§ **Action item**: Please take the records that follow and repeat exactly the lines starting with the line with "Screen dimensions: 1456x819" and going on through the line with "Task: Click the parking".

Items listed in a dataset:
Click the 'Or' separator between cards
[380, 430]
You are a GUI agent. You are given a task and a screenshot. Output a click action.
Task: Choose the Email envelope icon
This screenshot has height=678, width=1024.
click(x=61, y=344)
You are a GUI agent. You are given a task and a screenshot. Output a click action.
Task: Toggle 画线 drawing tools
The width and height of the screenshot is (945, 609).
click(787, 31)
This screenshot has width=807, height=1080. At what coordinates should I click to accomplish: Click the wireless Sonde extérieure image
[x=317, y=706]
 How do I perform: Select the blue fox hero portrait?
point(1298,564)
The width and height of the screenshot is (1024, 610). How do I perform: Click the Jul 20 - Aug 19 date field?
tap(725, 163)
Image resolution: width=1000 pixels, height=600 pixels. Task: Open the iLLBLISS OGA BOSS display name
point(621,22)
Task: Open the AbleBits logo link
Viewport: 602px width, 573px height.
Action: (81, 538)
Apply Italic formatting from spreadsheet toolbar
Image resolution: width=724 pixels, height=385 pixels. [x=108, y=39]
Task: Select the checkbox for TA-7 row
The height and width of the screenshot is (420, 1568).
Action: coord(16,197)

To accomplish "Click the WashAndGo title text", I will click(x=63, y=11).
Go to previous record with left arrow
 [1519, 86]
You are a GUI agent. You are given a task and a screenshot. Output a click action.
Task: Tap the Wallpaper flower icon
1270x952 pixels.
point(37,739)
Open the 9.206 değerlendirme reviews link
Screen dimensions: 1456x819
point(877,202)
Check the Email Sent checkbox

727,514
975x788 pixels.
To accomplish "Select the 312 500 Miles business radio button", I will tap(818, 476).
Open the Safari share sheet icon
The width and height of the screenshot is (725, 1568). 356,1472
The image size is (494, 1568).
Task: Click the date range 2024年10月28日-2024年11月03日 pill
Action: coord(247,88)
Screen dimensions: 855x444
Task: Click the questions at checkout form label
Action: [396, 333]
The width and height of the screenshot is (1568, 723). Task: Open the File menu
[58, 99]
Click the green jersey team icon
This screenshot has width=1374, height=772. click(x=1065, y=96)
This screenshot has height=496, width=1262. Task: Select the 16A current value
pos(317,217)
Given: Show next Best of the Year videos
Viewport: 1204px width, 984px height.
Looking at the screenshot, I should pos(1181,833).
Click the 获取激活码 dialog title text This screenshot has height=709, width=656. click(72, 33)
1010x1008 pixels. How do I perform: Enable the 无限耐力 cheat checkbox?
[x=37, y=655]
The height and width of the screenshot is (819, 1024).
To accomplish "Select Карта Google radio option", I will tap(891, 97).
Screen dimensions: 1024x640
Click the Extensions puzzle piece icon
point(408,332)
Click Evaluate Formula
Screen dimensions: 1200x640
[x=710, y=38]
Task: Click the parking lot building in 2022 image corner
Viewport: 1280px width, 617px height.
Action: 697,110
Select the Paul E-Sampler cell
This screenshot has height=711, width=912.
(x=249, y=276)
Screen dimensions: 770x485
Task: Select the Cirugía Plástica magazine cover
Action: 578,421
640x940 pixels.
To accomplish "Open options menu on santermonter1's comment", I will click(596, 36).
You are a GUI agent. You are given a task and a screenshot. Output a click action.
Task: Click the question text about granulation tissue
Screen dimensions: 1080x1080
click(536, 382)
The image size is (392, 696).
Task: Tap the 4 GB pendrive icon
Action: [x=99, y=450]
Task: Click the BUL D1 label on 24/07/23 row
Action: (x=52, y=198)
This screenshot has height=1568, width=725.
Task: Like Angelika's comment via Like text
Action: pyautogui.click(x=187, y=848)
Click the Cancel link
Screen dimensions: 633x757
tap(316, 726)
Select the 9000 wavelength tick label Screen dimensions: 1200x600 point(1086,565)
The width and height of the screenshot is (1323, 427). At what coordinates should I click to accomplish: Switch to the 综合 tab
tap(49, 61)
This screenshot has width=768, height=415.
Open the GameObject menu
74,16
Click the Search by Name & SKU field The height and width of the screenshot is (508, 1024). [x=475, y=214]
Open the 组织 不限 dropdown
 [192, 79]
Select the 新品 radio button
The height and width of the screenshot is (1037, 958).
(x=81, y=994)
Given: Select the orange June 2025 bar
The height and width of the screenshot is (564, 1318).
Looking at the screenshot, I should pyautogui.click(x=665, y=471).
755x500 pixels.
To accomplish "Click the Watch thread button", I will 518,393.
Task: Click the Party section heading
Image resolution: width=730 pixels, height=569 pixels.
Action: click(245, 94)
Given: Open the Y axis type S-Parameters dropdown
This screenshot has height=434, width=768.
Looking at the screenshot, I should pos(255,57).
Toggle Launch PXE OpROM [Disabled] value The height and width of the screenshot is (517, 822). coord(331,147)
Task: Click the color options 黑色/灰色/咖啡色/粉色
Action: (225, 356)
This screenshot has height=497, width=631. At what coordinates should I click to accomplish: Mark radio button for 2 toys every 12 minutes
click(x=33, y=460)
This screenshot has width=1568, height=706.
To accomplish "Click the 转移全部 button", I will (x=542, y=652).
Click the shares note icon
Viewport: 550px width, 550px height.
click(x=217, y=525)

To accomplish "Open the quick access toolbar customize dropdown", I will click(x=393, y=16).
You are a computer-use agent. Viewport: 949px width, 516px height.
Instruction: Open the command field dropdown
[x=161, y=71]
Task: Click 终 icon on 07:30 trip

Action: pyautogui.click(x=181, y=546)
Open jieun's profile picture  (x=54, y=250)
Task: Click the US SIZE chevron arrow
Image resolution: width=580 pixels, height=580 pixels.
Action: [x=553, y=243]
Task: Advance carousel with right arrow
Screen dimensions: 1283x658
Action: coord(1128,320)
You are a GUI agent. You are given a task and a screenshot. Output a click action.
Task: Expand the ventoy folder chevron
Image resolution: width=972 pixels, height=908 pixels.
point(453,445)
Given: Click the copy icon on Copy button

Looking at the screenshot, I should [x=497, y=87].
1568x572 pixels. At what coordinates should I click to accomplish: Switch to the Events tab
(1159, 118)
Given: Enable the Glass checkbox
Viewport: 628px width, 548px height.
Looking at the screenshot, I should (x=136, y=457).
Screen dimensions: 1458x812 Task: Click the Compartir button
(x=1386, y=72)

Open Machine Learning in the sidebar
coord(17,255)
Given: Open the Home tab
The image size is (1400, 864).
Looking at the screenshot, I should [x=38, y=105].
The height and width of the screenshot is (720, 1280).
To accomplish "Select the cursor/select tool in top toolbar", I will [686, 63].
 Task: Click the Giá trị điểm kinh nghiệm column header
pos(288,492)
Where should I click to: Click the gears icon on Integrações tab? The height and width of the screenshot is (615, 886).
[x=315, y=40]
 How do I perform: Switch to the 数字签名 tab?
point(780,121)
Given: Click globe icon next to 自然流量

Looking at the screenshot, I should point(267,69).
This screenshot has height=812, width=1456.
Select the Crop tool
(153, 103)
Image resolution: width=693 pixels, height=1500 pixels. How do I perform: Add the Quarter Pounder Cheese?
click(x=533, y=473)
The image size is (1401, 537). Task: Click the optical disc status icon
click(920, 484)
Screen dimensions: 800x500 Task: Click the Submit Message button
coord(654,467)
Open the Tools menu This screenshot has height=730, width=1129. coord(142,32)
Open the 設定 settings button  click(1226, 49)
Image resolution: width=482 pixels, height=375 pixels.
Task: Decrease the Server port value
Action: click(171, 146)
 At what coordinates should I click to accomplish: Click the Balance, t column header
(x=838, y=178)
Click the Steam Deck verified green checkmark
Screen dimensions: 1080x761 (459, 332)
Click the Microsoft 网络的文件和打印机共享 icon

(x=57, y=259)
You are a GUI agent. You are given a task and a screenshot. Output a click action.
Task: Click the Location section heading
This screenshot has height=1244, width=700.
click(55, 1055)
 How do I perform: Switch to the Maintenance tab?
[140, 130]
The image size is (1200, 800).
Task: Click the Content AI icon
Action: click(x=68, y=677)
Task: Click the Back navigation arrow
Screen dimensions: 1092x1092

§ **Finished task**:
Screen dimensions: 1456x819
point(877,202)
Check the Email Sent checkbox

727,514
975x788 pixels.
To accomplish "Select the 312 500 Miles business radio button", I will tap(818, 476).
Open the Safari share sheet icon
The width and height of the screenshot is (725, 1568). 356,1472
The image size is (494, 1568).
Task: Click the date range 2024年10月28日-2024年11月03日 pill
Action: coord(247,88)
Screen dimensions: 855x444
Task: Click the questions at checkout form label
Action: [396, 333]
The width and height of the screenshot is (1568, 723). Task: Open the File menu
[58, 99]
Click the green jersey team icon
This screenshot has width=1374, height=772. click(x=1065, y=96)
This screenshot has height=496, width=1262. Task: Select the 16A current value
pos(317,217)
Given: Show next Best of the Year videos
Viewport: 1204px width, 984px height.
Looking at the screenshot, I should pos(1181,833).
Click the 获取激活码 dialog title text This screenshot has height=709, width=656. click(72, 33)
1010x1008 pixels. How do I perform: Enable the 无限耐力 cheat checkbox?
[x=37, y=655]
The height and width of the screenshot is (819, 1024).
To accomplish "Select Карта Google radio option", I will tap(891, 97).
Screen dimensions: 1024x640
Click the Extensions puzzle piece icon
point(408,332)
Click Evaluate Formula
Screen dimensions: 1200x640
[x=710, y=38]
Task: Click the parking lot building in 2022 image corner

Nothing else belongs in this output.